To do:
From the line with "Click the Submit button" through the line with "The image size is (1200, 739).", repeat the entries verbatim, both end lines included, and add nothing.

Stored entries:

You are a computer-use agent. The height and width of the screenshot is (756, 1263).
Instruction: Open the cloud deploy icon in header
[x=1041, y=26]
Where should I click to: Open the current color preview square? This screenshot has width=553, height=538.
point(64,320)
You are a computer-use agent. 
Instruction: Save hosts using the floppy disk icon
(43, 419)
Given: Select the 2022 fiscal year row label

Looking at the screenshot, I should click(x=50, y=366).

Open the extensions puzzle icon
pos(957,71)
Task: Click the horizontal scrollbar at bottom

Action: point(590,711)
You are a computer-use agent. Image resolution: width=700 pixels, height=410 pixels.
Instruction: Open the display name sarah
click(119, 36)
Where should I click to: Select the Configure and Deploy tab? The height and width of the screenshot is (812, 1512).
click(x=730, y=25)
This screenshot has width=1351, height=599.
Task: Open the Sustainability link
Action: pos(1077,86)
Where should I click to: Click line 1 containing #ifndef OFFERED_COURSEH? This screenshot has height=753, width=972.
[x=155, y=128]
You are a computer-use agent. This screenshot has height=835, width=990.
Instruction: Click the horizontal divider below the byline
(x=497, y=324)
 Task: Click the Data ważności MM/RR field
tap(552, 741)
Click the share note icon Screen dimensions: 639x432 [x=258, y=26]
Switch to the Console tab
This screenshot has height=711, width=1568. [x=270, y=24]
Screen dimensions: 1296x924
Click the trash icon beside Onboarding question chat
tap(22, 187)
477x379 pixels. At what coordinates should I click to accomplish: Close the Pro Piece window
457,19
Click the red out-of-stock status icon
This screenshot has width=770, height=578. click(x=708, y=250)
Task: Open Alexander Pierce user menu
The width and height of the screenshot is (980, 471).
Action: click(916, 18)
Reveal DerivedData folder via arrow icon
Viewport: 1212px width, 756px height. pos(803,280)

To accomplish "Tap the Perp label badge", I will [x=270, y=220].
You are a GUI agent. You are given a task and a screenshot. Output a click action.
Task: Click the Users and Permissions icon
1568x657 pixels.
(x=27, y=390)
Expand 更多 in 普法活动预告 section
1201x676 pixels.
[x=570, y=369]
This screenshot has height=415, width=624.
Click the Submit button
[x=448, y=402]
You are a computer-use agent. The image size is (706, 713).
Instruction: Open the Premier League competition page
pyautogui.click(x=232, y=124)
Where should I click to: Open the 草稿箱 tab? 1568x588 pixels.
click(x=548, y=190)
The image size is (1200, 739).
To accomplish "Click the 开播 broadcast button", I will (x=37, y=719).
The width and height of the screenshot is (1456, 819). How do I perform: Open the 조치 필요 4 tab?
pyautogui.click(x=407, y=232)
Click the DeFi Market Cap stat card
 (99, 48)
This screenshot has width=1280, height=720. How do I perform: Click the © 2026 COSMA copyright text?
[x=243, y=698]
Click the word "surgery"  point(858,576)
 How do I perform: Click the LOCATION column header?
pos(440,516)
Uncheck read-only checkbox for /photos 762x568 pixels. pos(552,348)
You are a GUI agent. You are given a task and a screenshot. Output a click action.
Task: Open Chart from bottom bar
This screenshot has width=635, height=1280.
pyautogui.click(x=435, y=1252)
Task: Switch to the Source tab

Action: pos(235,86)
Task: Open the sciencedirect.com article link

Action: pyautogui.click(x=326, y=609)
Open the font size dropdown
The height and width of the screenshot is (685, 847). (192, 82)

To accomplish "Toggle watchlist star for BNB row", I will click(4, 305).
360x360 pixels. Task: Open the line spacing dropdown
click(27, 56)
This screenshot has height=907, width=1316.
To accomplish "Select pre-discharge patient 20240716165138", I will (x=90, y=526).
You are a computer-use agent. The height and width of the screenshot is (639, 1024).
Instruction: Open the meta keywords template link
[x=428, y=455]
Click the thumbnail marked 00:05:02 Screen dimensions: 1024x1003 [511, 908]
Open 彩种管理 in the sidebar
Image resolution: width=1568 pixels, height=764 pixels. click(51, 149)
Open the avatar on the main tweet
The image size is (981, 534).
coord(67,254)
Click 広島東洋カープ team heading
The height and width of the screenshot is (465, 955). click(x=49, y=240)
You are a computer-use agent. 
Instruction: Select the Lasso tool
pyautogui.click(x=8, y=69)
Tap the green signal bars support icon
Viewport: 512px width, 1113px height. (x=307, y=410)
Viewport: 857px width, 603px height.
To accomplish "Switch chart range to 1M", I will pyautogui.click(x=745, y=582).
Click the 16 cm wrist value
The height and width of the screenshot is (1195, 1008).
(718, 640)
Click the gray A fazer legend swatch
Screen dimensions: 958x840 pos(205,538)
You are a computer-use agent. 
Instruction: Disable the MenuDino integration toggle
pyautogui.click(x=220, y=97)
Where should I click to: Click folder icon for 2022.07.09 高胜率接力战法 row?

Result:
Click the Submit button
[x=448, y=402]
You are a computer-use agent. The image size is (706, 713).
Instruction: Open the Premier League competition page
pyautogui.click(x=232, y=124)
Where should I click to: Open the 草稿箱 tab? 1568x588 pixels.
click(x=548, y=190)
The image size is (1200, 739).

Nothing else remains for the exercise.